The Papa Engine is a powerful spatial audio engine that uses sophisticated HRTF processing to produce a binaural audio-scape in your headphones. HRTF processing has been around for years, but doing this on a mobile platform is a new innovation. I am proud to say our audio engineers are true geniuses who have now wrapped this engine up into a reusable API for other devs to use on their games. With regards to the gyro, right at the start of the game design process after Papa 1, it was always our intention for our next game to connect more to the environment the player was in. So the gyro tool was the obvious first addition to add in. Allowing us to augment reality in a clever and possibly more authentic way than games that use cameras and visuals because it lets your mind fill in the blanks. That’s why we always say your mind has the best graphics.
Benedict Cumberbatch did the voice-work for Somethin’ Else’s second game The Nightjar.148 Apps: Papa Sangre is obviously a game that must be experienced to be understood. Considering how newfangled and unique of an idea it is, was it originally tough to get others on board?
We were lucky because of the success of Papa Sangre
and our follow up game The Nightjar
with Benedict Cumberbatch. We had won some awards and had an audience of players who followed our games as well as lots of support from within the blind gaming community. So we didn’t have to explain the idea to many people; they trusted us to deliver.
148 Apps: What feedback have you received for Papa Sangre II? Do you feel the involvement of Sean Bean as narrator has made a huge difference to the success of the game?
NB: We have been overwhelmed with the response for Papa Sangre II – both in blog reviews and also player reviews.
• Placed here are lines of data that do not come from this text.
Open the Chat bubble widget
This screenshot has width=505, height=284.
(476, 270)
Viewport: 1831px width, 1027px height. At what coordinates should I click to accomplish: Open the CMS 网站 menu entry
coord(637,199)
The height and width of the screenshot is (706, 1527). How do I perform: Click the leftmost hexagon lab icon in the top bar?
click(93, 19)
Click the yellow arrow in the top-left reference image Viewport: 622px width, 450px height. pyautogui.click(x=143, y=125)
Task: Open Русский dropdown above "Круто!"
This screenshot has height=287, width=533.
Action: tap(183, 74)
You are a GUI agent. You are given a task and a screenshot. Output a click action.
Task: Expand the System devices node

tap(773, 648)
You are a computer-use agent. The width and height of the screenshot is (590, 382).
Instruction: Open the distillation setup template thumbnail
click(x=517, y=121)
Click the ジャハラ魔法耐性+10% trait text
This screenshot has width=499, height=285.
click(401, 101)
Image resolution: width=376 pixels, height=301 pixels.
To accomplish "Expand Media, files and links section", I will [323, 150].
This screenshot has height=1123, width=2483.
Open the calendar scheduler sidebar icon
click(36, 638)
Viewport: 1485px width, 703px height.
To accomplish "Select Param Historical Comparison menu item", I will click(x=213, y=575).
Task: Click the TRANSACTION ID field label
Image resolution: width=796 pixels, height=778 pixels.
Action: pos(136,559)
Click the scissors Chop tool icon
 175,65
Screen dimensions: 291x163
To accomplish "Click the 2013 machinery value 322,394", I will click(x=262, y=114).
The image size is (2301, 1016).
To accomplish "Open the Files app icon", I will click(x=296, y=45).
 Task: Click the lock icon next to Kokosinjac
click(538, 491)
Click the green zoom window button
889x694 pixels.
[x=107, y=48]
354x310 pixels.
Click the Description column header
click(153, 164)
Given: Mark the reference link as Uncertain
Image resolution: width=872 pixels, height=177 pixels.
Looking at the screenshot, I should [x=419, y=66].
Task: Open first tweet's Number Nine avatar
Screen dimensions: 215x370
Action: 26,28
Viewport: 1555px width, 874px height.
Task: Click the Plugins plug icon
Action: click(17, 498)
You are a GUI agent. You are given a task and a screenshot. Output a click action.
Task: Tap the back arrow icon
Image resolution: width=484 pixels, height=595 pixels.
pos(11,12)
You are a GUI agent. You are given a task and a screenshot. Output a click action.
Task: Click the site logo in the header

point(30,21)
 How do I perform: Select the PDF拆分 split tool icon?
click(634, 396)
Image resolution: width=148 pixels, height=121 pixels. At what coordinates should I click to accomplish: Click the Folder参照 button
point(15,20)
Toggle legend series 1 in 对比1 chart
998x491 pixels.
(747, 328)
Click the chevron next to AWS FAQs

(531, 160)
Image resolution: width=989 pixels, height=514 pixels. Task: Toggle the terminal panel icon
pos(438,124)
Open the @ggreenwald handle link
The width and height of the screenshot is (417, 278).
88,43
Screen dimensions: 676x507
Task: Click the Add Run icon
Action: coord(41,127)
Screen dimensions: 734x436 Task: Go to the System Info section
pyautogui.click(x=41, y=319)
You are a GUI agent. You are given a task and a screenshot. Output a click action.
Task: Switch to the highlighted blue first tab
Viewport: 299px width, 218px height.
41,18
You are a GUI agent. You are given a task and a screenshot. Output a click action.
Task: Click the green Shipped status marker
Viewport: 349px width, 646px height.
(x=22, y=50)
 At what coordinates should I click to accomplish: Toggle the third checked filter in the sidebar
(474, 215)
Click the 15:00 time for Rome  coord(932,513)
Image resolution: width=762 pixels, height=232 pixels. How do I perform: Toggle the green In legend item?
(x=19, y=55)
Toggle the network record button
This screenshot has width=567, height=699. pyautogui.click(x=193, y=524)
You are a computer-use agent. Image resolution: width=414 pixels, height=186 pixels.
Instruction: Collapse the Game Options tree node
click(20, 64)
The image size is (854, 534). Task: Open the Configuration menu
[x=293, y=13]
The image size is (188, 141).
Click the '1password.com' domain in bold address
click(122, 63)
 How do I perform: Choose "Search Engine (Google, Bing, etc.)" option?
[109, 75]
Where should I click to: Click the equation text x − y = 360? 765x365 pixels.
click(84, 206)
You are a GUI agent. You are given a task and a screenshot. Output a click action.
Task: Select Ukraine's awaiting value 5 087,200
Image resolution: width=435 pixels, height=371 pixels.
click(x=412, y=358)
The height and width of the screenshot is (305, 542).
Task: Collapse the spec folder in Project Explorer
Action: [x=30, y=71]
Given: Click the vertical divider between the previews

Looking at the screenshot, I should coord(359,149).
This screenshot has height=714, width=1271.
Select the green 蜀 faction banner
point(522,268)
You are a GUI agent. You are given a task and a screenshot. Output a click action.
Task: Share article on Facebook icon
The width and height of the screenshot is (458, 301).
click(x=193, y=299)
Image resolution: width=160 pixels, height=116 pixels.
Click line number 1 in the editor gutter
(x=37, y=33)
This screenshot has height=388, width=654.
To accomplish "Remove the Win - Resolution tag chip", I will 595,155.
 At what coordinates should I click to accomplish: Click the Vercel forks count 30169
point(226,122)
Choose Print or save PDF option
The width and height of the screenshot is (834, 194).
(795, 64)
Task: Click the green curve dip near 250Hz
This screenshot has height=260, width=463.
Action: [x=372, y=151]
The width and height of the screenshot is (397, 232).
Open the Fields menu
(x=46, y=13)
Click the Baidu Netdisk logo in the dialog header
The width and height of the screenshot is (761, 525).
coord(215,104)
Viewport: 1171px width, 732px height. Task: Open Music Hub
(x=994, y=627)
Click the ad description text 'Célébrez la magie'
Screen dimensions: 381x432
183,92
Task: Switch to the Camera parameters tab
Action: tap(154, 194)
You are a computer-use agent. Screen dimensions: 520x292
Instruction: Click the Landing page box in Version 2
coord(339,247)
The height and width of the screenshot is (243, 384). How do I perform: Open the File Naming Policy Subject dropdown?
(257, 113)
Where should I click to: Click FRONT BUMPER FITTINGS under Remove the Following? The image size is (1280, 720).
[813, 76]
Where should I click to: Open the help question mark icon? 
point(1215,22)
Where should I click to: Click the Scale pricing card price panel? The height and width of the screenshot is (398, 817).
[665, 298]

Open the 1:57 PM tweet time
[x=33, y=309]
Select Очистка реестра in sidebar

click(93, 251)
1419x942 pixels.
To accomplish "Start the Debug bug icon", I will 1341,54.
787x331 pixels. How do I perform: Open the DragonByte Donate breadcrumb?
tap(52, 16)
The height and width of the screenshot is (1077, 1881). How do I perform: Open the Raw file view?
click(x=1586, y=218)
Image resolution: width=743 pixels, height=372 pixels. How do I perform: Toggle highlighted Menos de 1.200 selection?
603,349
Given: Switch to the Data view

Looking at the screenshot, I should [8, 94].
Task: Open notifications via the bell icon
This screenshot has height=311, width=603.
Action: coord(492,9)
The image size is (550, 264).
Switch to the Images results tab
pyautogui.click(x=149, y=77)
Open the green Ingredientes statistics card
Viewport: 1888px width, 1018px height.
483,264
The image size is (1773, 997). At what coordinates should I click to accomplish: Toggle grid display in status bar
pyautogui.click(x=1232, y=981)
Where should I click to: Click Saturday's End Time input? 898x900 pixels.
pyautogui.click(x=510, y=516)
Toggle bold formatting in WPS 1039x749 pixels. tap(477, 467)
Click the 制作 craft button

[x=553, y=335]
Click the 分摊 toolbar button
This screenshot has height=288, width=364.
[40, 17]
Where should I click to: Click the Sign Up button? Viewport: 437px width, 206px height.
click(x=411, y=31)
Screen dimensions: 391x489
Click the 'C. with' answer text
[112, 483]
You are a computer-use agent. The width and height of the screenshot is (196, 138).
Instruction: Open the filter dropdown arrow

At the time of this interview, Papa Sangre II is the highest rated British iOS game of all time (and also the highest rated across the world this year). So that is a real honor and a fantastic response to our team’s passion and commitment to pushing creative and technical boundaries. Having Sean on board has helped that to an extent as he has fans across the world who know him from his movie work and Game of Thrones. Also when you play the game you can hear how great Sean plays his role and his first class performance adds a real edge to the drama.
Sean Bean is the narrator and guide for recent release Papa Sangre II.148 Apps: What’s the next step for Somethin’ Else? Will the Papa formula be extended for use in any of your other upcoming ideas and can we expect more from Papa Sangre in the future?
NB: Having built and refined the Papa Engine that powers Papa Sangre II, we want to experiment with more audio games and see where we can push the technology. Only we hope it won’t take 2 years for the next one – so expect more 3D audio games to come early next year. Wearing our client hat we also make games for brands and broadcasters…but to find out which games are ours may take a spot of detective work.
Many thanks to Nicky Birch for the interview. We can’t wait to see just what Somethin’ Else has in store for the future.